**TEXT ZUR PRÜFUNG**
Die Genehmigung einer Erlösobergrenze von maximal 180 Euro pro Megawattstunde für Strom aus Erzeugern mit niedrigen Grenzkosten, einschließlich Photovoltaik und Windkraft, hat unterschiedliche Reaktionen von Analysten und Branchenverbänden hervorgerufen. Sie sind sich jedoch weitgehend einig, dass die Entscheidung für die Entwickler eine Reihe von Unwägbarkeiten mit sich bringen könnte. Diese träfen ein, wenn sich EU-Mitgliedstaaten entscheiden, andere Obergrenzen einzuführen. Damit würde der Ausbau der erneuerbaren Energien verlangsamt.

In einer Umfrage des US-Unternehmens Level Ten gaben 26 Prozent der Befragten an, dass ihre Angebotsaktivität im Bereich Stromabnahmeverträge (PPA) zurückgehen würden, wenn einzelne Länder ihre eigenen Preisobergrenzen einführen. Das heißt, dass unterschiedliche Obergrenzen und Regeln Projekte aufhalten könnten, bis diese Ungewissheit beseitigt ist.

„Unterschiedliche Mechanismen zur Preisfestsetzung auf dem Kontinent werden unbeabsichtigte Auswirkungen auf benachbarte Märkte haben“, sagte Kristian Lande, Senior Director of European Analytics bei Level Ten Energy. „Ohne einen Konsens zwischen den 27 Ländern über den Zeitplan und das Preisniveau wird es eine größere Unsicherheit geben, die wahrscheinlich zu weniger Investitionen in allen Bereichen führen wird.“

Diese Einschätzung spiegelt die von Solarpower Europe geäußerten Bedenken über die mögliche „uneinheitliche Umsetzung“ der von der Europäischen Kommission und dem Europäischen Rat Notfallmaßnahmen im Energiebereich wider. Diese wurden letzte Woche vereinbarten. Der europäische Branchenverband der Solarindustrie hatte zuvor eine einheitliche Anwendung der Maßnahmen gefordert. Er befürchtet, dass weniger solarfreundliche europäische Mitgliedsstaaten jede Gelegenheit nutzen würden, um erneuerbare Energien härter zu bestrafen als andere „inframarginale“ Erzeuger, wie beispielsweise Betreiber von Braunkohlekraftwerken oder AKW.

**AUFGABENZIEL**
Setzen Sie den Text über die Erlösobergrenze für Strom aus Photovoltaik und Windkraft im Anschluss an seinen letzten Satz fort.

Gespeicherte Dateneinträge
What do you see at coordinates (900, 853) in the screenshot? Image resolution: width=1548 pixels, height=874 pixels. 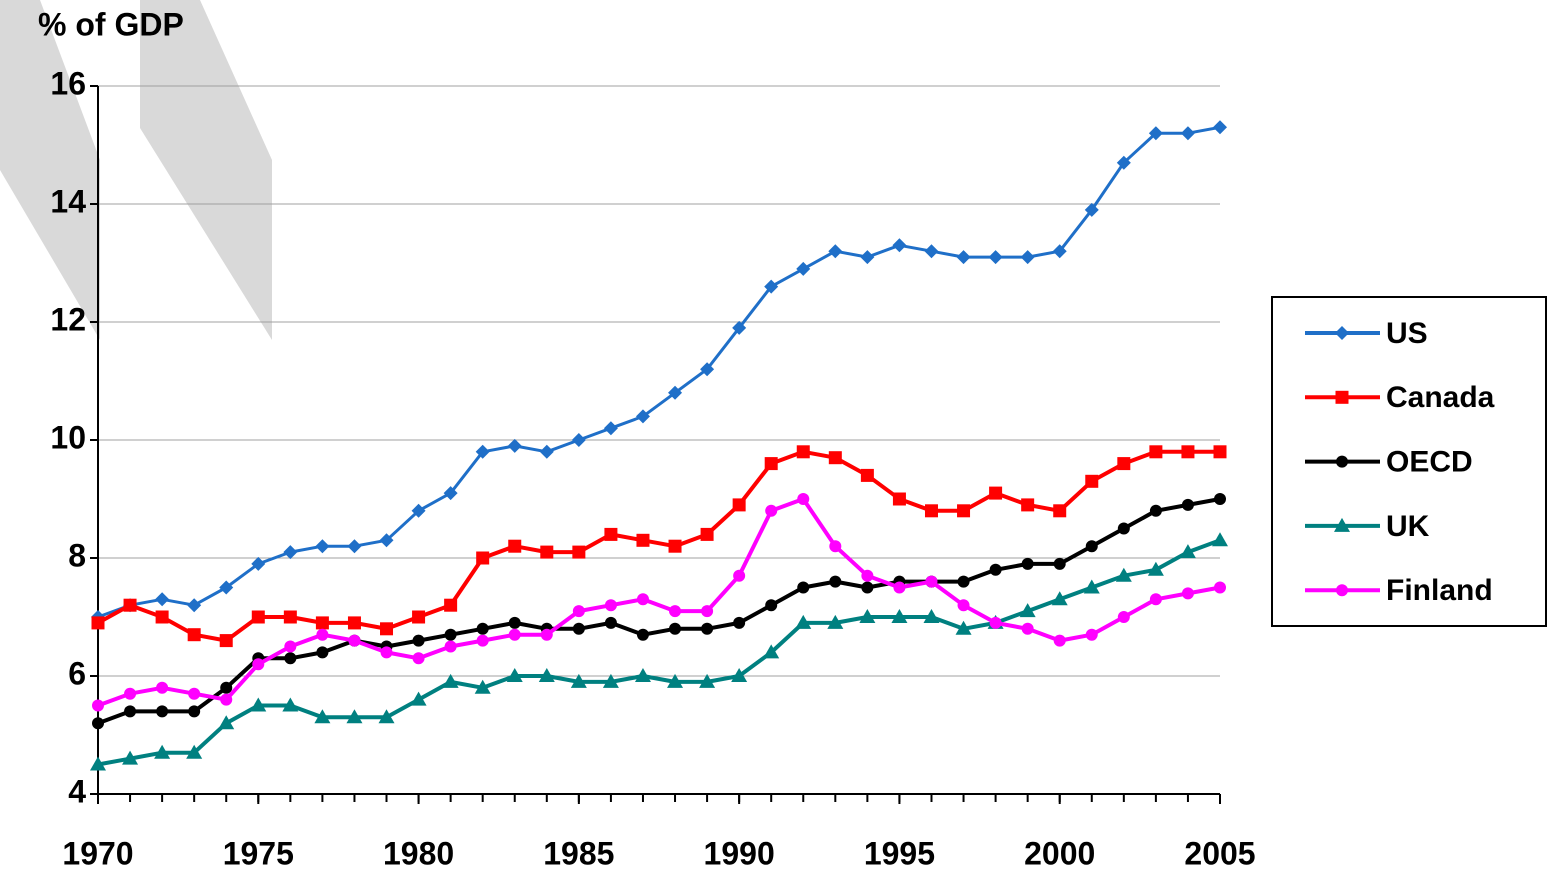 I see `x-tick-label: 1995` at bounding box center [900, 853].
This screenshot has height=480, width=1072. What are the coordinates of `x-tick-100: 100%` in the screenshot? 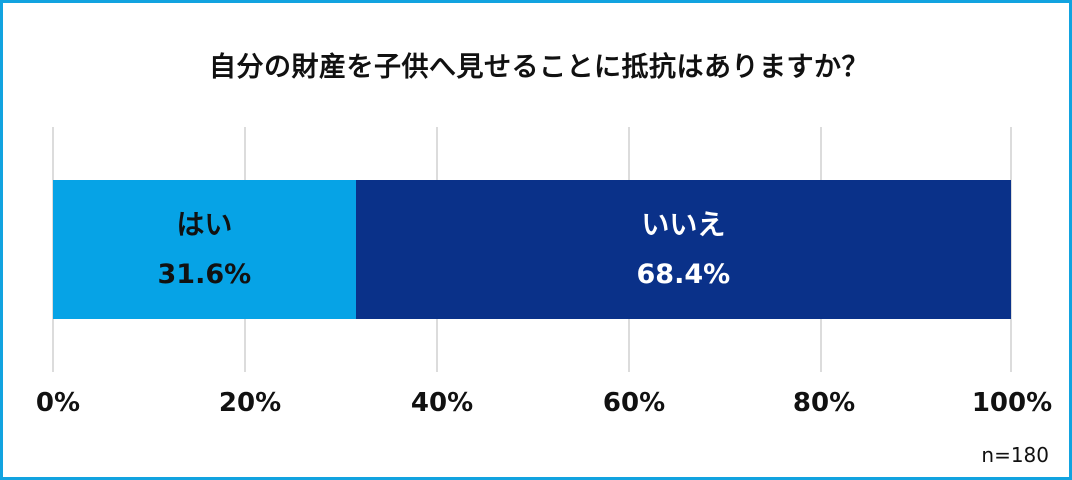 It's located at (1012, 403).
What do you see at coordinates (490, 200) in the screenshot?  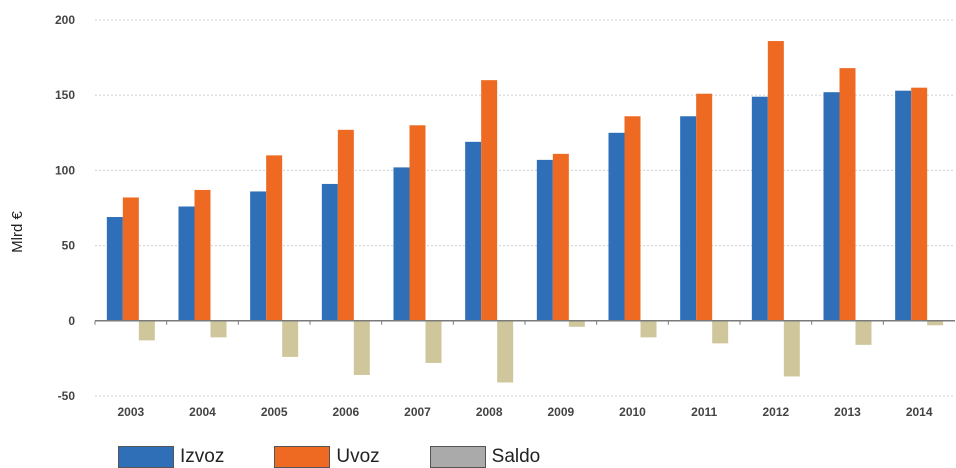 I see `bar-uvoz-2008` at bounding box center [490, 200].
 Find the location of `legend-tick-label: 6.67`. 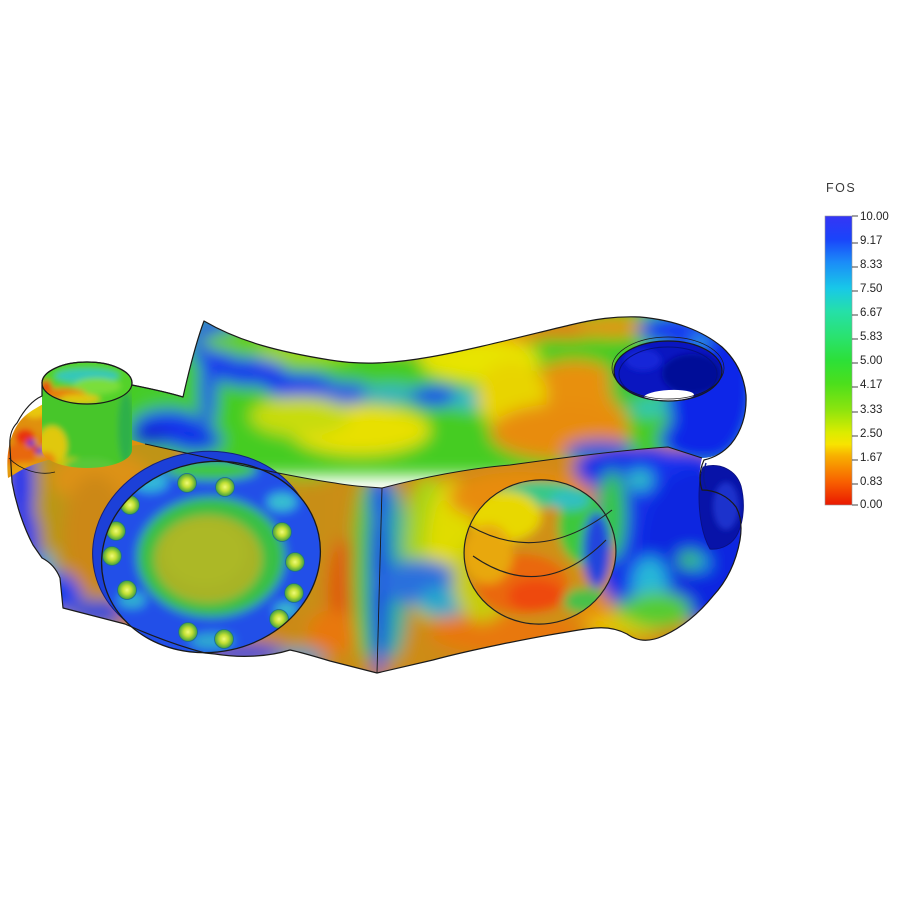

legend-tick-label: 6.67 is located at coordinates (871, 313).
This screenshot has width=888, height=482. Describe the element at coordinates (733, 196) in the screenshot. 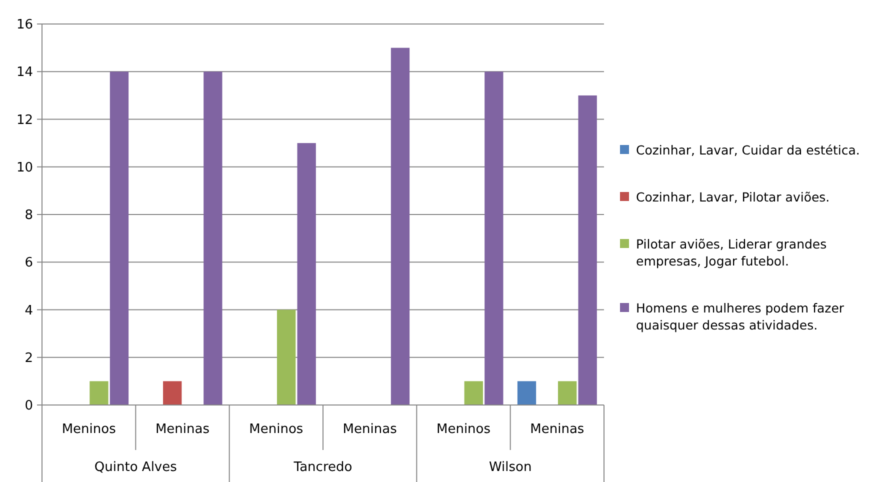

I see `legend-label: Cozinhar, Lavar, Pilotar aviões.` at that location.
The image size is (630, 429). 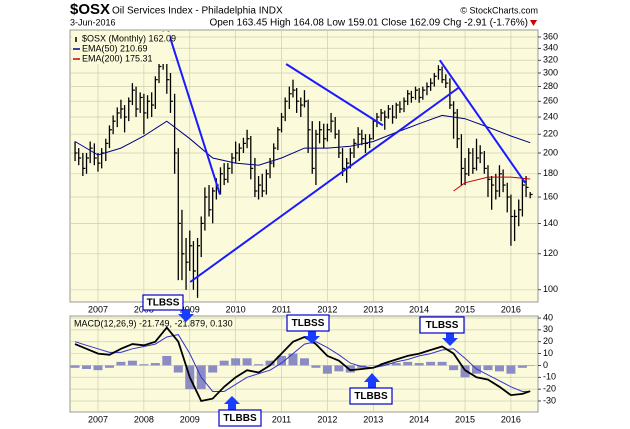 I want to click on x-tick-label: 2016, so click(x=511, y=309).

**ANTWORT ZUR AUFGABE**
Auswirkungen der PPAs auf das Angebot

In der Umfrage unter 19 Entwicklern mit Projekten auf dem Level Ten Energy Marketplace gaben 42 Prozent an, dass eine Preisobergrenze von 180 Euro pro Megawattstunde ihre Angebotsaktivität im Bereich PPA nicht verändern würde. Derselbe Prozentsatz gab an, dass weiterhin einige Angebote abgeben werden, allerdings nur für ausgewählte Gelegenheiten.

Die Obergrenze soll nur vorübergehend gelten. Wenn ein Projekt also voraussichtlich erst 2024 den kommerziellen Betrieb aufnehmen wird, ist es möglicherweise gar nicht betroffen. Andererseits werden Projekte, die kurz vor ihrem kommerziellen Inbetriebsnahmedatum stehen, am stärksten betroffen sein. Dies gilt insbesondere, wenn ein Teil ihrer Kapazität für den Spotmarkt reserviert wurde.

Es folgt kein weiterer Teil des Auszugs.